Where rue François Miron is about to spill into rue Saint-Antoine, Sarah can see the red rectangle with its ‘Métro’ marker just up ahead. Finishing off her crêpe, she walks first past an old-fashioned kiddie carousel, rather forlorn looking, draped in plastic, sans kids of any sort, then past one of those classic green newspaper kiosks with a fancy scalloped edge to its roof line and a little green dome, its stands cluttered with postcards and cheap souvenirs. Beside the Métro entrance a few trees are trapped in little metal cages, lindens, she looked them up, they’re definitely lindens, like the ones in Place des Vosges. Around each tree is a miserable-looking square of exposed soil that’s defended by a steel grate. A few weeds pop through the grate, opportunists, beggars collecting spare droplets of water provided for the legitimate plants that the city approves of.
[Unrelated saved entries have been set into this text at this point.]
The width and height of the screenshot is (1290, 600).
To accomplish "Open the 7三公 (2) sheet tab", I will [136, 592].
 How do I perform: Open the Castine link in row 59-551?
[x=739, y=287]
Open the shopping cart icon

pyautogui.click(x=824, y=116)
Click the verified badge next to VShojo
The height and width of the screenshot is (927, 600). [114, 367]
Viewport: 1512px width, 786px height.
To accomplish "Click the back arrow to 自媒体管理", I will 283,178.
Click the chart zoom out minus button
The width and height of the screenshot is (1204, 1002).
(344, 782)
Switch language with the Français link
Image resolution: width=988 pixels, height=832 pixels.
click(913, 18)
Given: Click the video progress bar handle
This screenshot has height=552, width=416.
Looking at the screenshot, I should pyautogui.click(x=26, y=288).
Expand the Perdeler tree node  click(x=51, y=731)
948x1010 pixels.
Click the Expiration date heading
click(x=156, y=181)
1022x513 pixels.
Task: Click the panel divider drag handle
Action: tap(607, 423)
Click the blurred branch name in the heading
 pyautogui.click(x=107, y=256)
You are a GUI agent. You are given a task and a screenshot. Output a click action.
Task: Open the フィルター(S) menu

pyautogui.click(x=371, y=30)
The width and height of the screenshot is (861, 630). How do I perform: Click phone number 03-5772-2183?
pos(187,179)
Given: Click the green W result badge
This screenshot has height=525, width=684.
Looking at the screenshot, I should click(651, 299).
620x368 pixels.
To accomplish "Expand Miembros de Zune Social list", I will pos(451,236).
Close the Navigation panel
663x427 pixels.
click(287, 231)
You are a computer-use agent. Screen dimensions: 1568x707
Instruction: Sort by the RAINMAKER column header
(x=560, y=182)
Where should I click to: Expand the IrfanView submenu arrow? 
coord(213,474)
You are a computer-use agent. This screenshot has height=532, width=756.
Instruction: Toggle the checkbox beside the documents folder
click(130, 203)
Sarah starts down the grubby concrete steps of the entrance where she captures a suddenly familiar whiff of the dank, unbreathable air. She remembers this smell. Something overhead catches her eye. A dark scribble on the stone – is it limestone? – that frames three sides of the entrance, just below the green metal railings of the fence that encloses the stairs. The words stop her. The light of the day caught in them. Words in French she can’t understand. She can’t go past the second step, lets the annoyed crowds push by her. Three words. Mort aux juifs. Then the English comes to her: Death to the Jews. She finds herself gripping the metal handrail, staring at the white tiles on the wall, the bright silver frame at the bottom. That flash of silver, what’s it for? Maybe it’s a gate that shuts when the Métro closes after the last train, keeping what’s not wanted out. She looks at the words again, looks around. No one else looks up. Maybe she’s got it wrong. Mort aux juifs. Can it spell anything else? No. No, she’s sure that’s what it means. Every muscle in her body pulls itself tight. Someone bumps into her, a man in a dark coat goes by, his face sad. She lets go of the railing. She has something she has to do, somewhere she’s supposed to go. She takes the stairs down into the stale, caustic air of the Métro.
~
When Sarah gets home, Michael is back from the office in La Défense, remarkably unwrinkled, given his long day. He’s neatly cutting a demi-baguette into thin, slanted slices. It’ll be 8:00 before they sit down to eat, but his colleague Laura has made it clear that proper Parisians never ever eat dinner before 8:00, so they’re okay. Whatever this person Laura says, Sarah is starving, and she doesn’t bother waiting to dig into the pâté and cornichons he’s already set out, Laura be damned.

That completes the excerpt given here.